_Extract_:
#####

Background Paper PDF Print E-mail

This initial Australian Musical Futures summit will add considerably to the knowledge and understanding of issues affecting the future of the Australian music sector. Through its mediated sessions, it will at the very least generate a set of valuable ideas for future action to guide the sector towards 2020 and beyond. Equally importantly, the ideas and recommendations will emerge from a consensus of more than a hundred knowledgeable people, who through the mediating process are encouraged to identify with ("own") these ideas.

 

Medium- and long-term planning in the music sector

Note prepared for Australian Musical Futures: Towards 2020, Sydney, 5 September 2008. Entered 18 August 2008 by Hans Hoegh-Guldberg, Editor, MCA Music in Australia Knowledge Base. Principal, Economic Strategies Pty Ltd, Oberon NSW.

Introduction

This initial Australian Musical Futures summit will add considerably to the knowledge and understanding of issues affecting the future of the Australian music sector. Through its mediated sessions, it will at the very least generate a set of valuable ideas for future action to guide the sector towards 2020 and beyond. Equally importantly, the ideas and recommendations will emerge from a consensus of more than a hundred knowledgeable people, who through the mediating process are encouraged to identify with ("own") these ideas.

While the recommendations will form an important part of the basis for medium- and long-term planning in the music sector, the identification of goals, themes and ideas cannot by itself provide the whole basis. In the words of the introduction to the final report of the Australia 2020 Summit (p 3): "The years ahead will undoubtedly throw up many unforeseen challenges and unimagined opportunities. Australians need to keep discussing, debating and generating new ideas and perspectives for formulating the national strategies and solutions of tomorrow."

The technique of scenario planning, adopted by growing numbers of business, government and other organisations over the past 40 years, was developed to cope with ever more unpredictable futures. The 2020 summit in April only sporadically referred to scenario analysis, in connection with water (p 60 of the final report), climate change (p 105), and most elaborately in connection with defence and security (p 356).

#####

_Data listing_:
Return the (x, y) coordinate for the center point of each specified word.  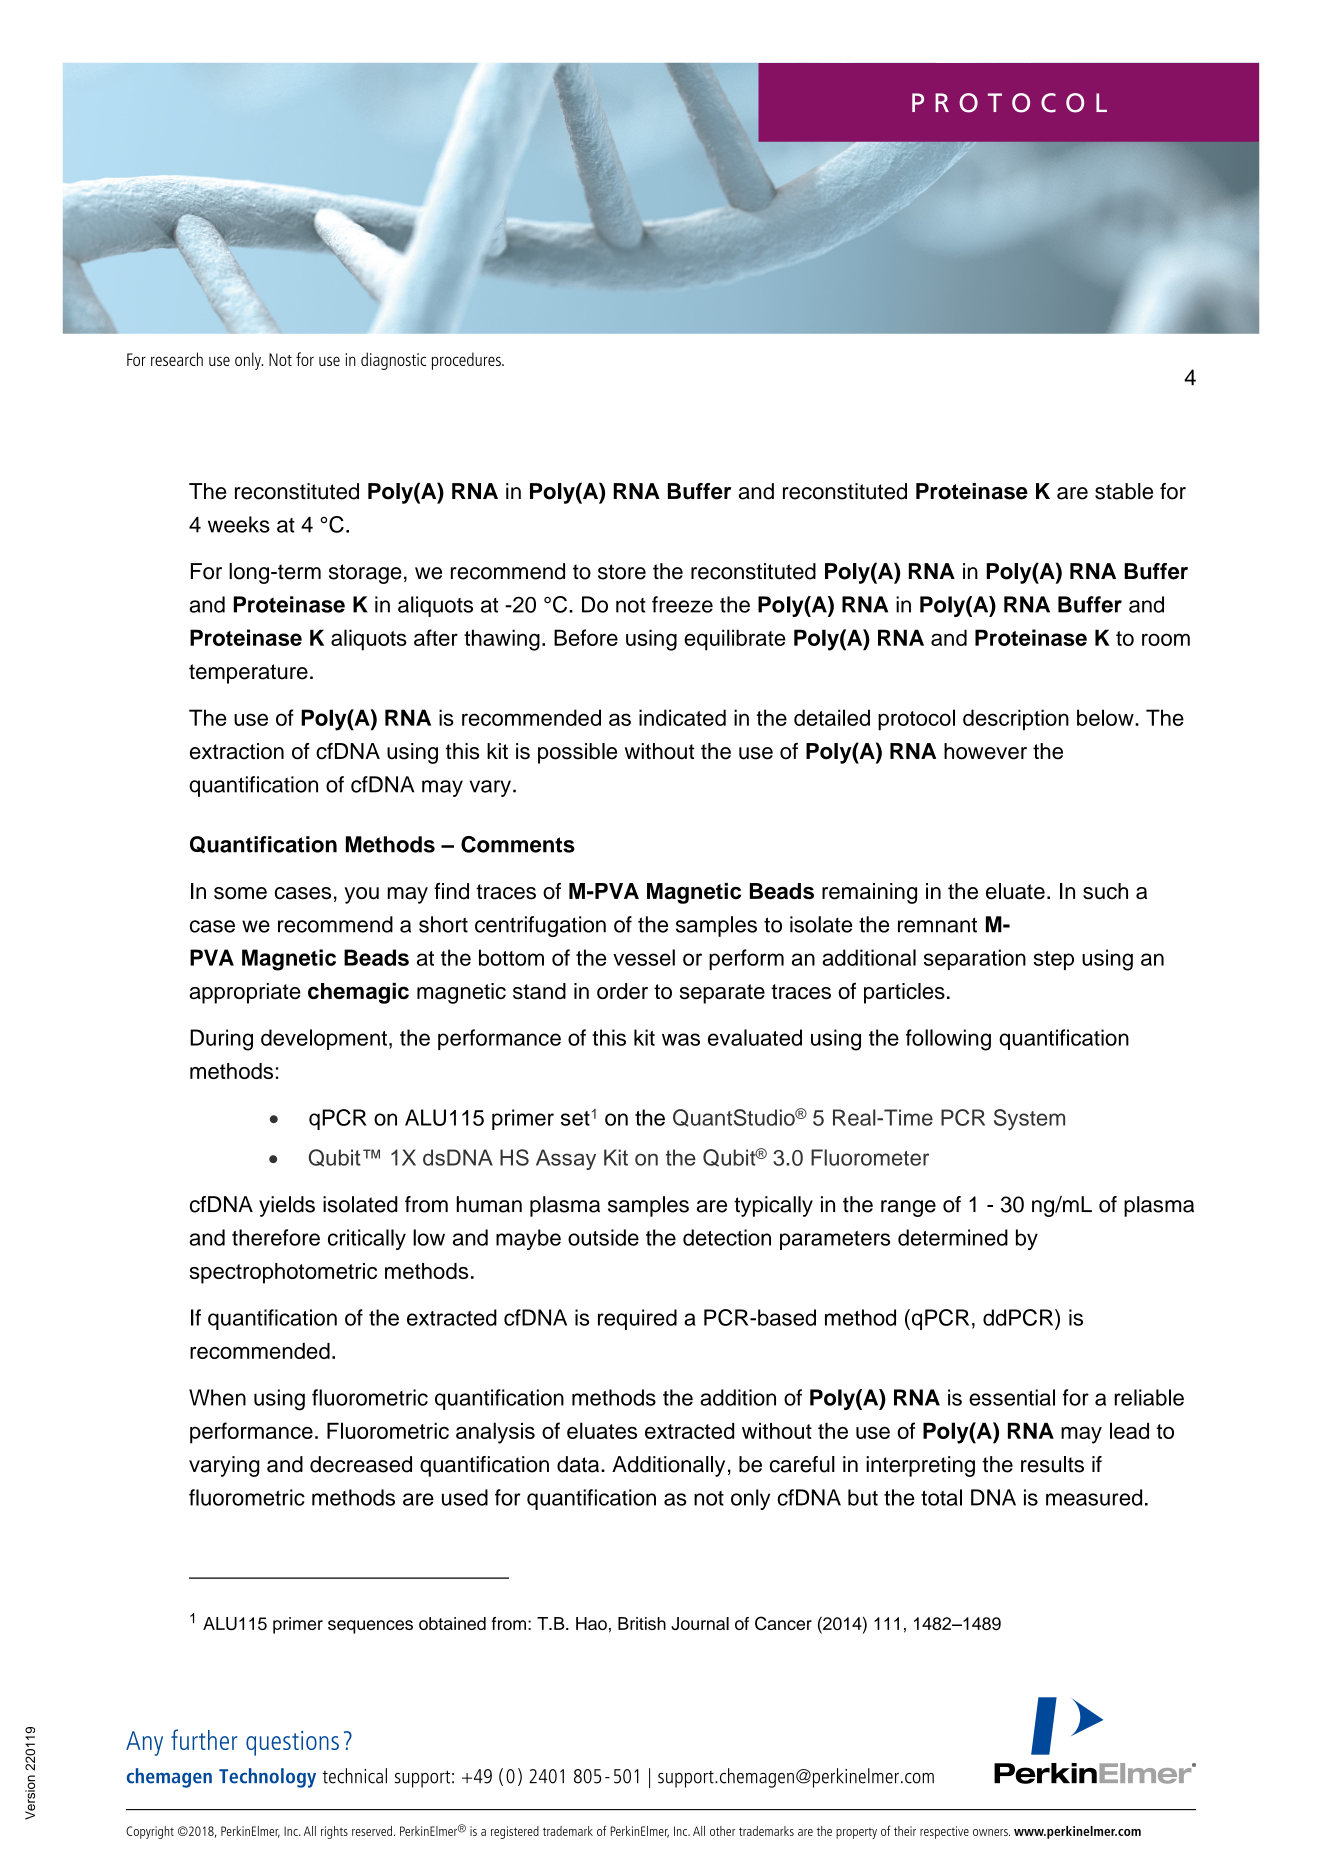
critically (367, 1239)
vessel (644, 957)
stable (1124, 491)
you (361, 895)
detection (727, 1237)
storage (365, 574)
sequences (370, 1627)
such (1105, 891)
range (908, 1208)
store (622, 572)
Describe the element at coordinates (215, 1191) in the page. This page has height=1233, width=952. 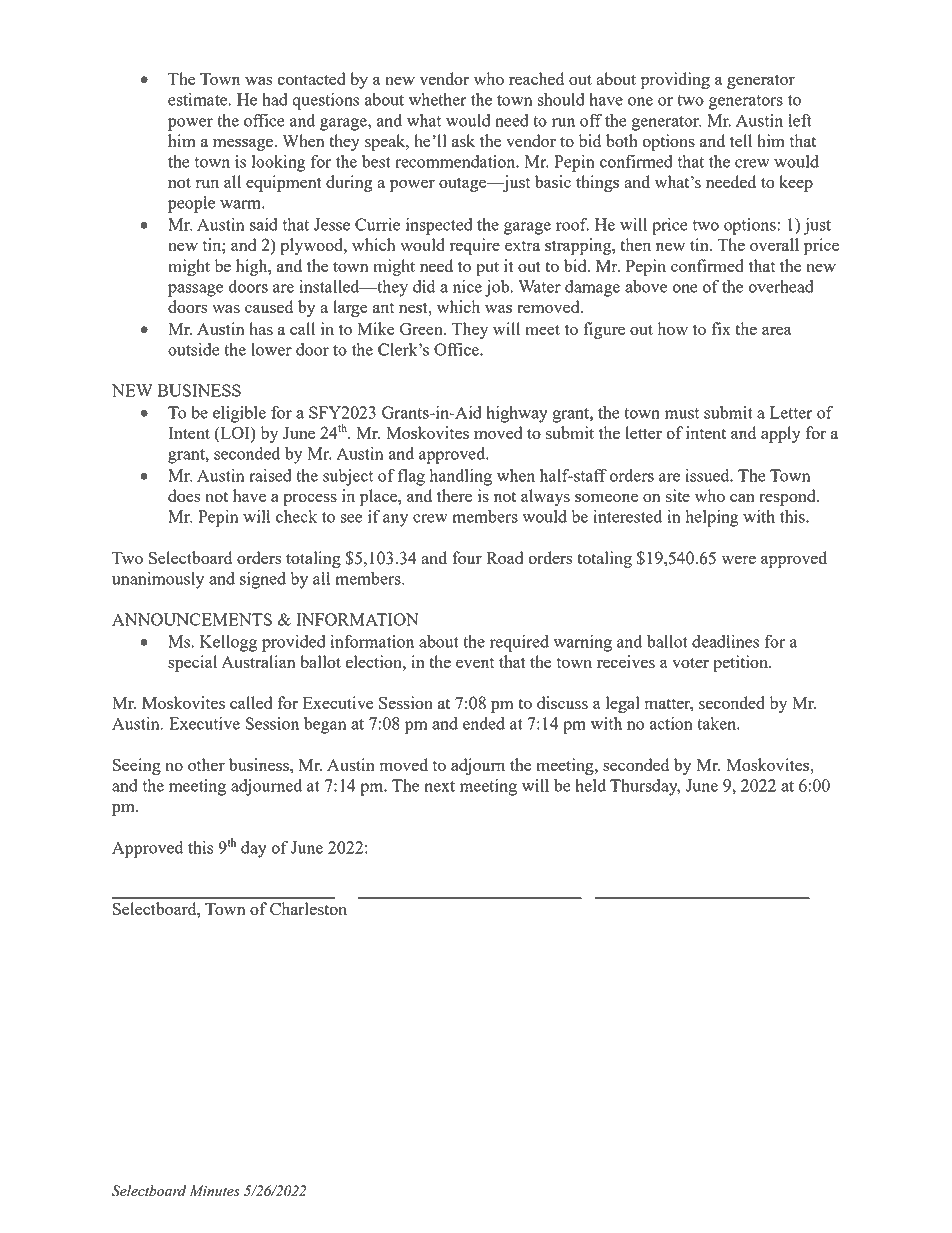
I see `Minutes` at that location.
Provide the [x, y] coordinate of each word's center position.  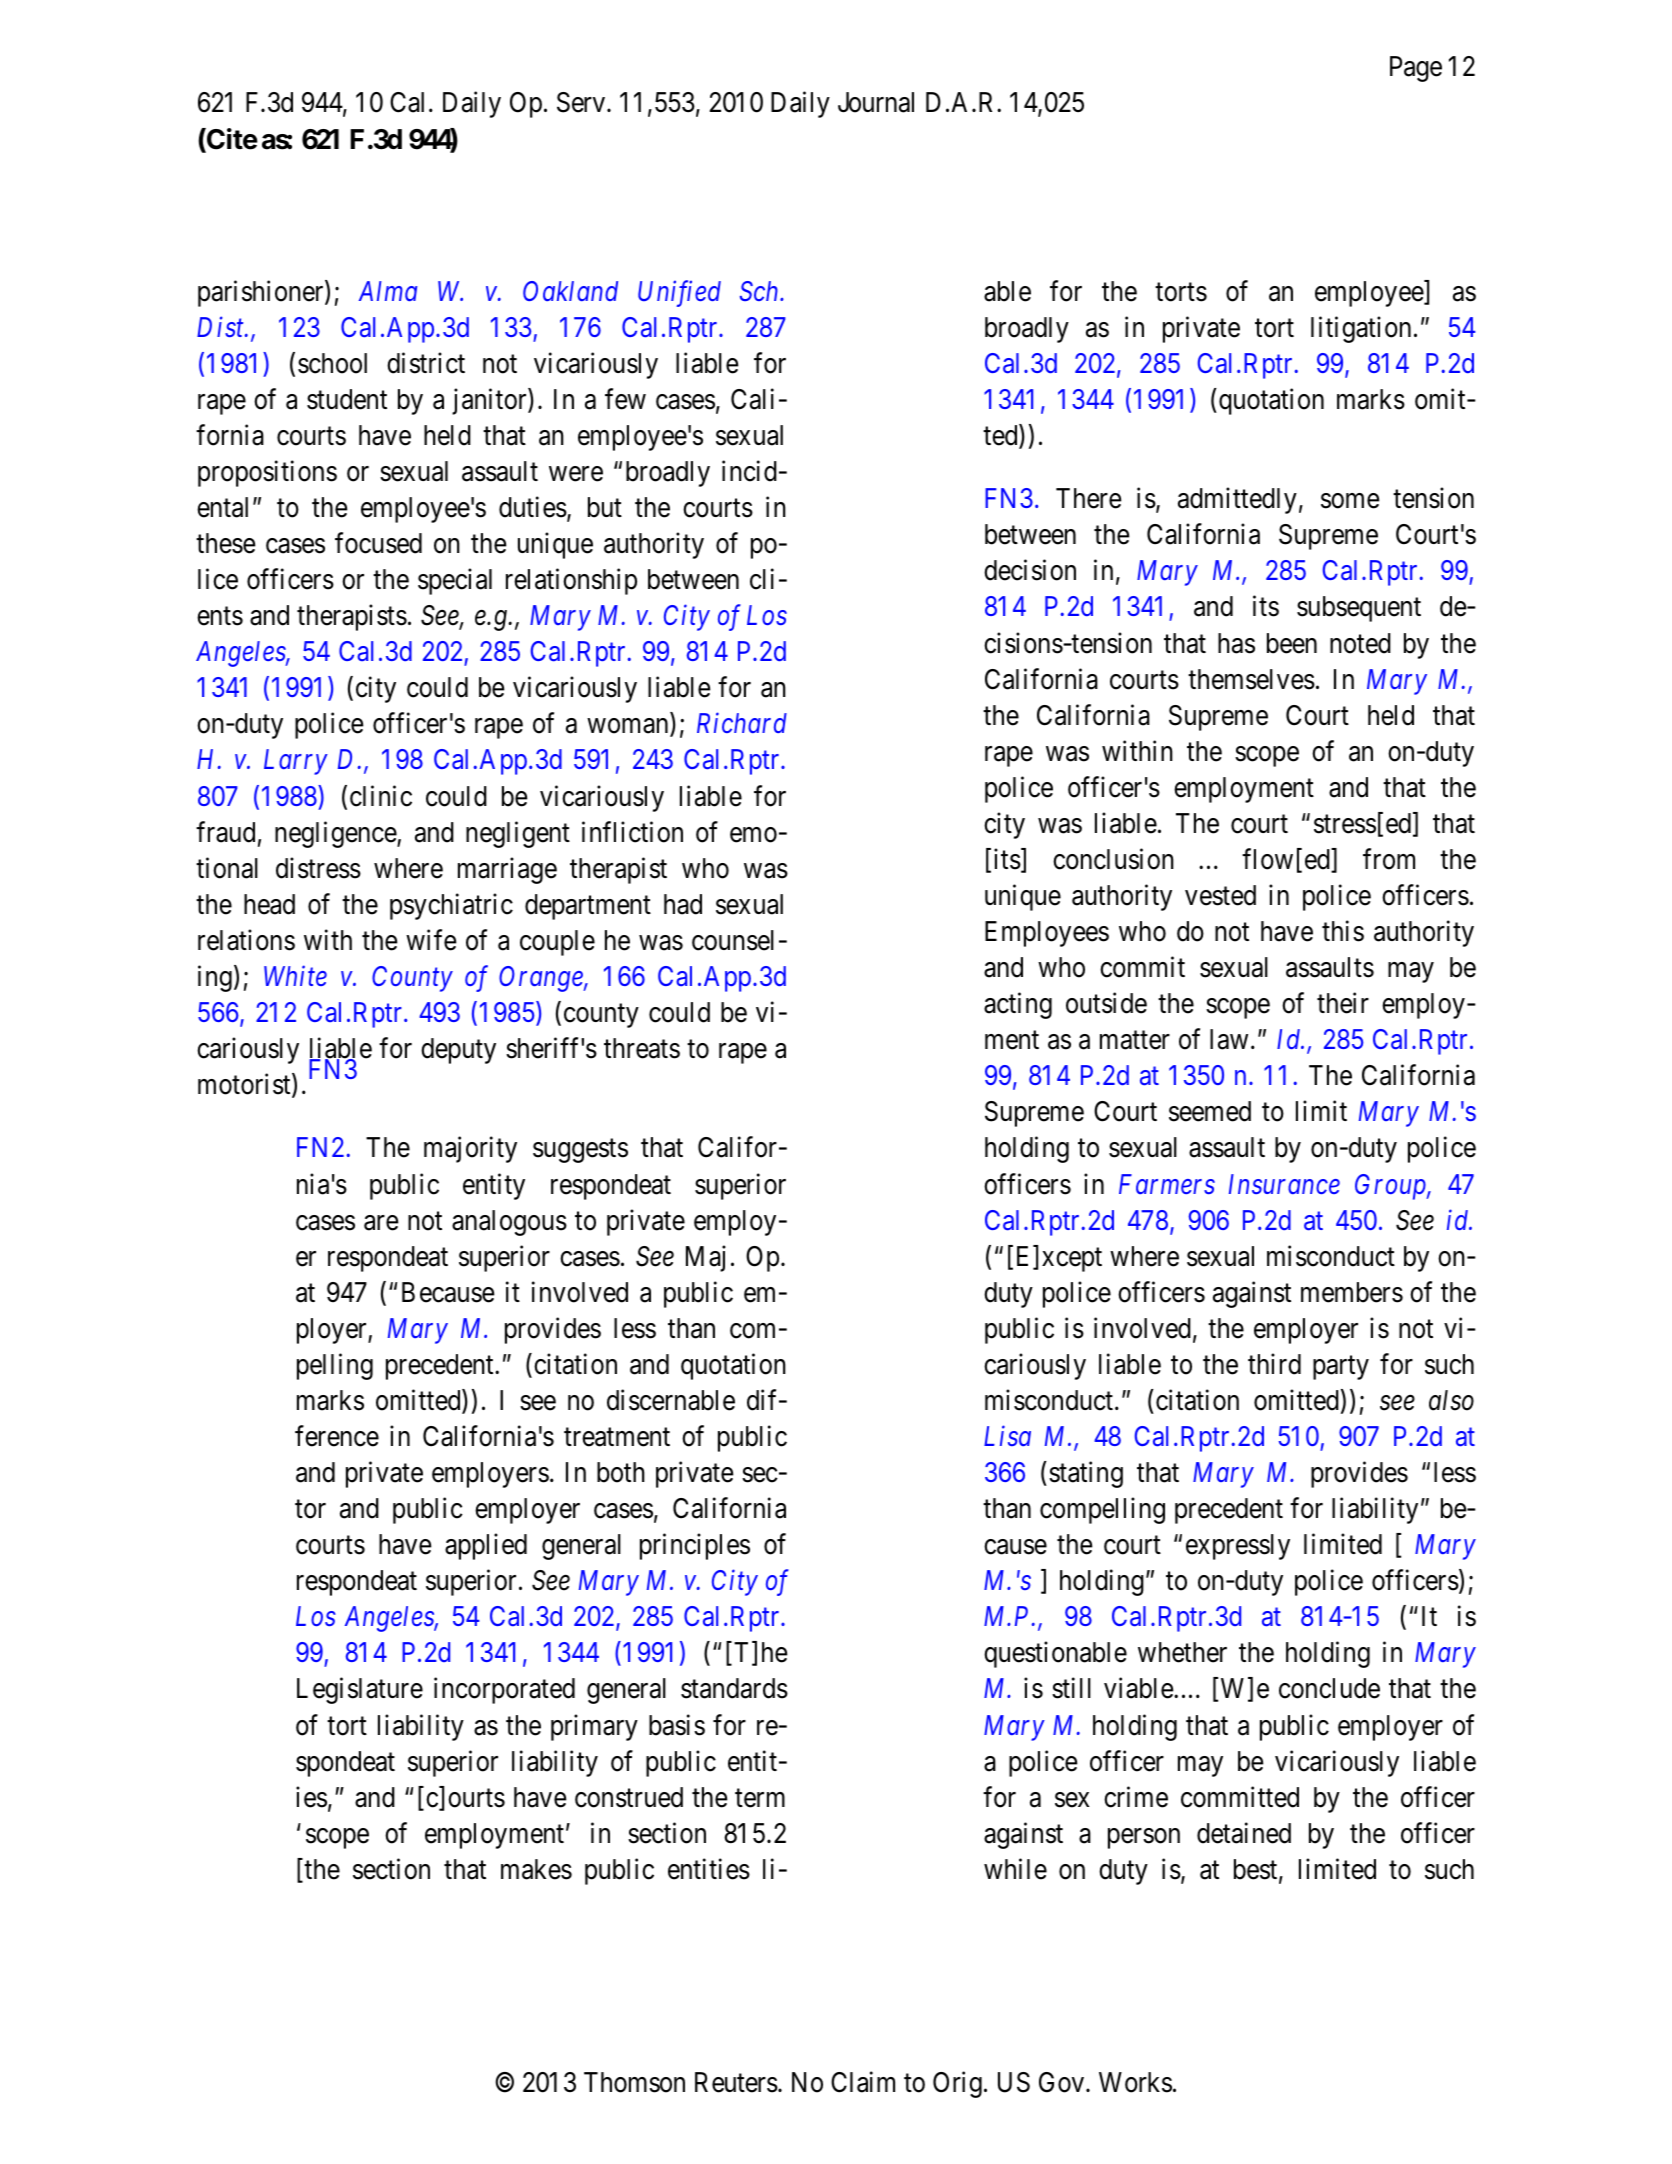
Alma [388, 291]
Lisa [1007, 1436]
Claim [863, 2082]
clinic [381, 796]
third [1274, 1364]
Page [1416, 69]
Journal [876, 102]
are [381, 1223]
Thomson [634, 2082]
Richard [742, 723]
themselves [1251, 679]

#####

_Given task_: Please extract the passage of the music-sector planning note from "Note prepared for" to "Ltd, Oberon NSW.", copying it word for word.

_Output below_:
Note prepared for Australian Musical Futures: Towards 2020, Sydney, 5 September 2008. Entered 18 August 2008 by Hans Hoegh-Guldberg, Editor, MCA Music in Australia Knowledge Base. Principal, Economic Strategies Pty Ltd, Oberon NSW.